(Word and element location data)

====

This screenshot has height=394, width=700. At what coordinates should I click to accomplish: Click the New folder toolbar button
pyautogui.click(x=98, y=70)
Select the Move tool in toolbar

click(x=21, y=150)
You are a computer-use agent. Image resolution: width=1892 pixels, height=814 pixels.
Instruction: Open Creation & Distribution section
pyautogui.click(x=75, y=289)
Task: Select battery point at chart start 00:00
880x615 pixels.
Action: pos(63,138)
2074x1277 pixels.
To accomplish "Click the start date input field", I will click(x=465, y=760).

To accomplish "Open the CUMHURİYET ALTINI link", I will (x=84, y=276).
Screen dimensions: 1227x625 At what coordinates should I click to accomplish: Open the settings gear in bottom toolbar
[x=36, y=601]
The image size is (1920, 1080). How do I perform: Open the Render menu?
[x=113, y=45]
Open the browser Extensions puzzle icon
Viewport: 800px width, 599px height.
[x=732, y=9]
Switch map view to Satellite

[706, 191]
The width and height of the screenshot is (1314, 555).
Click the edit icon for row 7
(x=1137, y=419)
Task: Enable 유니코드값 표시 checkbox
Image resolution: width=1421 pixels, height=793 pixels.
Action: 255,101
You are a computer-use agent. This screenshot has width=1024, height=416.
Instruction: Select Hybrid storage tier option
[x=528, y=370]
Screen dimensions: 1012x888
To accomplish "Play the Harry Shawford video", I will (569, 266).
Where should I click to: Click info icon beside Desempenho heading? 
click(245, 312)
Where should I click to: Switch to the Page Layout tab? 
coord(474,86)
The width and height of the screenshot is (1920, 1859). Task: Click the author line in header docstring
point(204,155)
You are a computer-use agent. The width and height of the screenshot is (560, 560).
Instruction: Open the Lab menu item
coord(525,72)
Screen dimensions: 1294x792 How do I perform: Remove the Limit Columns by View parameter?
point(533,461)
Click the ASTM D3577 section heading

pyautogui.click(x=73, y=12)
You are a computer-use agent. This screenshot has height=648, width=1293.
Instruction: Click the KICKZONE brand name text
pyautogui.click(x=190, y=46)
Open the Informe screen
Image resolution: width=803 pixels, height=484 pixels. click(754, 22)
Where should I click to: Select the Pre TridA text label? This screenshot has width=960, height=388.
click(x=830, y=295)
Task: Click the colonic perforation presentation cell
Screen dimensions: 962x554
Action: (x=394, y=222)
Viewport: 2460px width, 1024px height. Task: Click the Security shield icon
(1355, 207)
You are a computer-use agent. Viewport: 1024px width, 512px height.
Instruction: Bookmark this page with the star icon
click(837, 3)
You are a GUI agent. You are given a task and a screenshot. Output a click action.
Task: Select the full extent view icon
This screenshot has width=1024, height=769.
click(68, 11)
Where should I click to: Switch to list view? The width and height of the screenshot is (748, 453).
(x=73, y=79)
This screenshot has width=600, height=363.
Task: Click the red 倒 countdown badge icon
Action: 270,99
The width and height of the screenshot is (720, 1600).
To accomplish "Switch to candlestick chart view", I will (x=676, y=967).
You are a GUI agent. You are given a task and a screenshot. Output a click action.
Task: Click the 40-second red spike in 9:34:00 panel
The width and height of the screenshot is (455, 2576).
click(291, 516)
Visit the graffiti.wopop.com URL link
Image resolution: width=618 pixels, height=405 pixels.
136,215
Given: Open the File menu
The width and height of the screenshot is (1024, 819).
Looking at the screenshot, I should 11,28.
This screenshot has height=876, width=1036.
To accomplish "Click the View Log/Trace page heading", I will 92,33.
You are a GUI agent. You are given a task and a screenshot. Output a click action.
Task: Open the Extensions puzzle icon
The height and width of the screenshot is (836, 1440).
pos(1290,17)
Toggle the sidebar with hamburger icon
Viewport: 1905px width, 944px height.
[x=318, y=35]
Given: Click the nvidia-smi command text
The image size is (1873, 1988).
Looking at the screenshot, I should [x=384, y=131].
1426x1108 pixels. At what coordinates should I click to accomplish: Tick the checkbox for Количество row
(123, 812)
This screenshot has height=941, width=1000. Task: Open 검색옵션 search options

====

### Instruction
Transcribe all of these records line for line, leaving every word and character unchanged.

### Worked answer
This screenshot has height=394, width=700. At what coordinates should I click to accomplish: Click the New folder toolbar button
pyautogui.click(x=98, y=70)
Select the Move tool in toolbar

click(x=21, y=150)
You are a computer-use agent. Image resolution: width=1892 pixels, height=814 pixels.
Instruction: Open Creation & Distribution section
pyautogui.click(x=75, y=289)
Task: Select battery point at chart start 00:00
880x615 pixels.
Action: pos(63,138)
2074x1277 pixels.
To accomplish "Click the start date input field", I will click(x=465, y=760).

To accomplish "Open the CUMHURİYET ALTINI link", I will (x=84, y=276).
Screen dimensions: 1227x625 At what coordinates should I click to accomplish: Open the settings gear in bottom toolbar
[x=36, y=601]
The image size is (1920, 1080). How do I perform: Open the Render menu?
[x=113, y=45]
Open the browser Extensions puzzle icon
Viewport: 800px width, 599px height.
[x=732, y=9]
Switch map view to Satellite

[706, 191]
The width and height of the screenshot is (1314, 555).
Click the edit icon for row 7
(x=1137, y=419)
Task: Enable 유니코드값 표시 checkbox
Image resolution: width=1421 pixels, height=793 pixels.
Action: 255,101
You are a computer-use agent. This screenshot has width=1024, height=416.
Instruction: Select Hybrid storage tier option
[x=528, y=370]
Screen dimensions: 1012x888
To accomplish "Play the Harry Shawford video", I will (569, 266).
Where should I click to: Click info icon beside Desempenho heading? 
click(245, 312)
Where should I click to: Switch to the Page Layout tab? 
coord(474,86)
The width and height of the screenshot is (1920, 1859). Task: Click the author line in header docstring
point(204,155)
You are a computer-use agent. The width and height of the screenshot is (560, 560).
Instruction: Open the Lab menu item
coord(525,72)
Screen dimensions: 1294x792 How do I perform: Remove the Limit Columns by View parameter?
point(533,461)
Click the ASTM D3577 section heading

pyautogui.click(x=73, y=12)
You are a computer-use agent. This screenshot has height=648, width=1293.
Instruction: Click the KICKZONE brand name text
pyautogui.click(x=190, y=46)
Open the Informe screen
Image resolution: width=803 pixels, height=484 pixels. click(754, 22)
Where should I click to: Select the Pre TridA text label? This screenshot has width=960, height=388.
click(x=830, y=295)
Task: Click the colonic perforation presentation cell
Screen dimensions: 962x554
Action: (x=394, y=222)
Viewport: 2460px width, 1024px height. Task: Click the Security shield icon
(1355, 207)
You are a computer-use agent. Viewport: 1024px width, 512px height.
Instruction: Bookmark this page with the star icon
click(837, 3)
You are a GUI agent. You are given a task and a screenshot. Output a click action.
Task: Select the full extent view icon
This screenshot has width=1024, height=769.
click(68, 11)
Where should I click to: Switch to list view? The width and height of the screenshot is (748, 453).
(x=73, y=79)
This screenshot has width=600, height=363.
Task: Click the red 倒 countdown badge icon
Action: 270,99
The width and height of the screenshot is (720, 1600).
To accomplish "Switch to candlestick chart view", I will (x=676, y=967).
You are a GUI agent. You are given a task and a screenshot. Output a click action.
Task: Click the 40-second red spike in 9:34:00 panel
The width and height of the screenshot is (455, 2576).
click(291, 516)
Visit the graffiti.wopop.com URL link
Image resolution: width=618 pixels, height=405 pixels.
136,215
Given: Open the File menu
The width and height of the screenshot is (1024, 819).
Looking at the screenshot, I should 11,28.
This screenshot has height=876, width=1036.
To accomplish "Click the View Log/Trace page heading", I will 92,33.
You are a GUI agent. You are given a task and a screenshot. Output a click action.
Task: Open the Extensions puzzle icon
The height and width of the screenshot is (836, 1440).
pos(1290,17)
Toggle the sidebar with hamburger icon
Viewport: 1905px width, 944px height.
[x=318, y=35]
Given: Click the nvidia-smi command text
The image size is (1873, 1988).
Looking at the screenshot, I should [x=384, y=131].
1426x1108 pixels. At what coordinates should I click to accomplish: Tick the checkbox for Количество row
(123, 812)
This screenshot has height=941, width=1000. Task: Open 검색옵션 search options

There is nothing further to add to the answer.